(Requirement)
Whenever a line of the data below holds the string "arrow", copy that line.

(Records to use)
───

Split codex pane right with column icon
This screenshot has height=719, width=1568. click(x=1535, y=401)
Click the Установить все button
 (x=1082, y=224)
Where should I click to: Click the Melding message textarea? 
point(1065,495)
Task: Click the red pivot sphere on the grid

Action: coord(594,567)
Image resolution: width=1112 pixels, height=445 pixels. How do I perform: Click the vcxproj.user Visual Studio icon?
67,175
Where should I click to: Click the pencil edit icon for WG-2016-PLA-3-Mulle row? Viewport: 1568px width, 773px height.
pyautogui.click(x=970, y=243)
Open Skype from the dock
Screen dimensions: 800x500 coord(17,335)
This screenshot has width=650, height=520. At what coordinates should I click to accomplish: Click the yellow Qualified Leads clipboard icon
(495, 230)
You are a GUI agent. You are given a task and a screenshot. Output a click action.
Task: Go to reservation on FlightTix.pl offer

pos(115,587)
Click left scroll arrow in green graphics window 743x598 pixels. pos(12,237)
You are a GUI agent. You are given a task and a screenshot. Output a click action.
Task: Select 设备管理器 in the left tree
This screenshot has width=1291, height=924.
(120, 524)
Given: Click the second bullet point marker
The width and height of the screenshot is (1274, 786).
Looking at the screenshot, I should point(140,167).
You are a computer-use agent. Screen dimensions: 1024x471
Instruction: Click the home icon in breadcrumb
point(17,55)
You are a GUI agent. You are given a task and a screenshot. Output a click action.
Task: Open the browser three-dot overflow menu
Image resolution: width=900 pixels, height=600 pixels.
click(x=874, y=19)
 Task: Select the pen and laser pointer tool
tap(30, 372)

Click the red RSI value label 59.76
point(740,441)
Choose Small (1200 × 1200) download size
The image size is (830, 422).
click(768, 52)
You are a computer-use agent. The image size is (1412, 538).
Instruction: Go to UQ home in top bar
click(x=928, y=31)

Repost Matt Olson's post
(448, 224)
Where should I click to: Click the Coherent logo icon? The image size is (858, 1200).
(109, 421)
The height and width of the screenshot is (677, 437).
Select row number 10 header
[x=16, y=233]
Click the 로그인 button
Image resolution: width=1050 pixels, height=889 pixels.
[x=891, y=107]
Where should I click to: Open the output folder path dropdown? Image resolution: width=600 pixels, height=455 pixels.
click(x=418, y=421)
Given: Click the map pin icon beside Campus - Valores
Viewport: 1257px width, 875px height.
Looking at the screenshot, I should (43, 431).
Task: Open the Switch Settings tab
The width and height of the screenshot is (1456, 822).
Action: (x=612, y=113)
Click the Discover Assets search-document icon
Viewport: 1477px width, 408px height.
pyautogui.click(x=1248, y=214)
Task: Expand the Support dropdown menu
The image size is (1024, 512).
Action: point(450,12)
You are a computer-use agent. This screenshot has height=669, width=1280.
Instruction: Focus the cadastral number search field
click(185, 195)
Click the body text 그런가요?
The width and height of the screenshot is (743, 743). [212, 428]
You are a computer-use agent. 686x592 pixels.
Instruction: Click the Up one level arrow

───

(Solution to the exercise)
Click left scroll arrow in green graphics window 743x598 pixels. pos(12,237)
Instruction: Click the Up one level arrow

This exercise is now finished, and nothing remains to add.